DATA FOR ANALYSIS:
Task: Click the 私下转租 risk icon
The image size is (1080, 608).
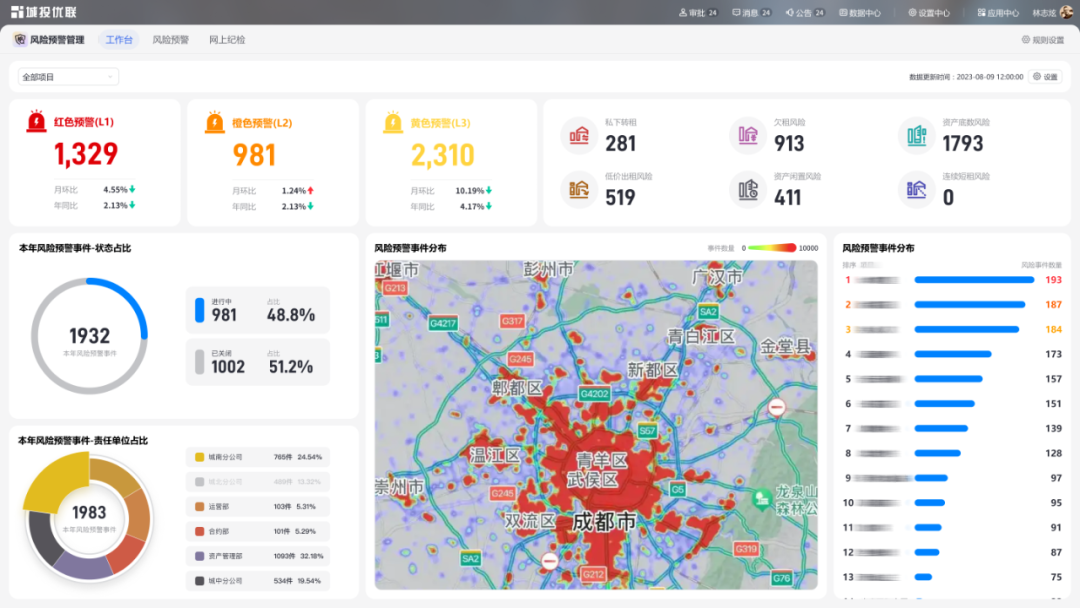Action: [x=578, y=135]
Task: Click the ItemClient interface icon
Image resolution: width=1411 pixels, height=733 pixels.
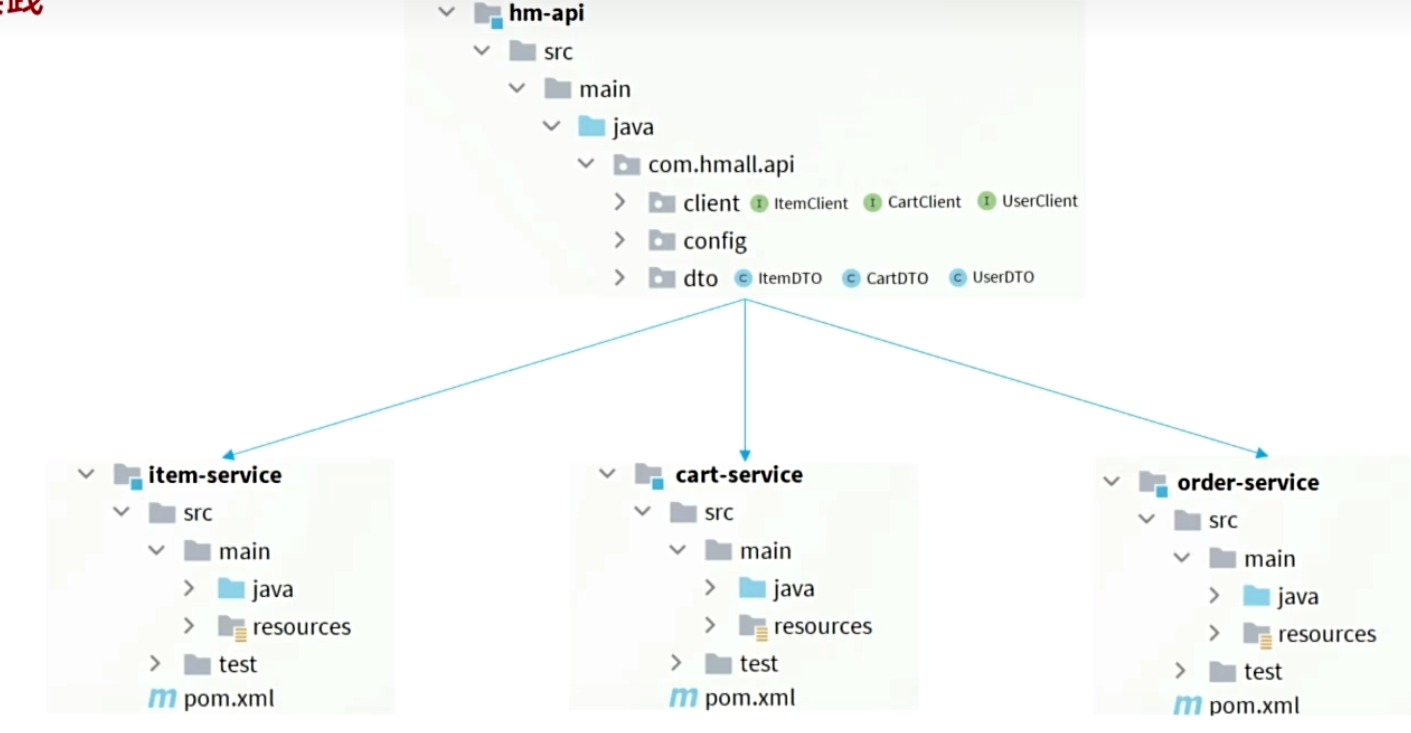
---
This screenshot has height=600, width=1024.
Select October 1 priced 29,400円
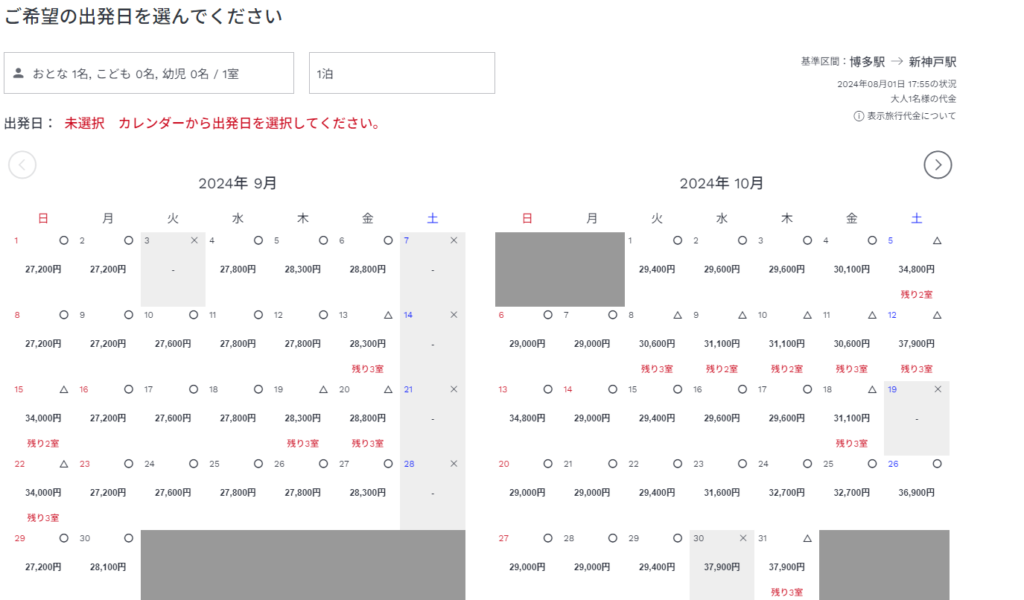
* * *
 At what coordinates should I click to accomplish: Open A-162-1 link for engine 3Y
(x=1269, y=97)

WHAT TO PRODUCE:
For the material above, give again only the lines starting at the line that contains "Task: Click the 私下转租 risk icon" and ending at the line that contains "Image resolution: width=1411". Pictures do not belong in the copy.

RESULT FOR THIS EXERCISE:
Task: Click the 私下转租 risk icon
The image size is (1080, 608).
Action: [x=578, y=135]
Task: Click the ItemClient interface icon
Image resolution: width=1411 pixels, height=733 pixels.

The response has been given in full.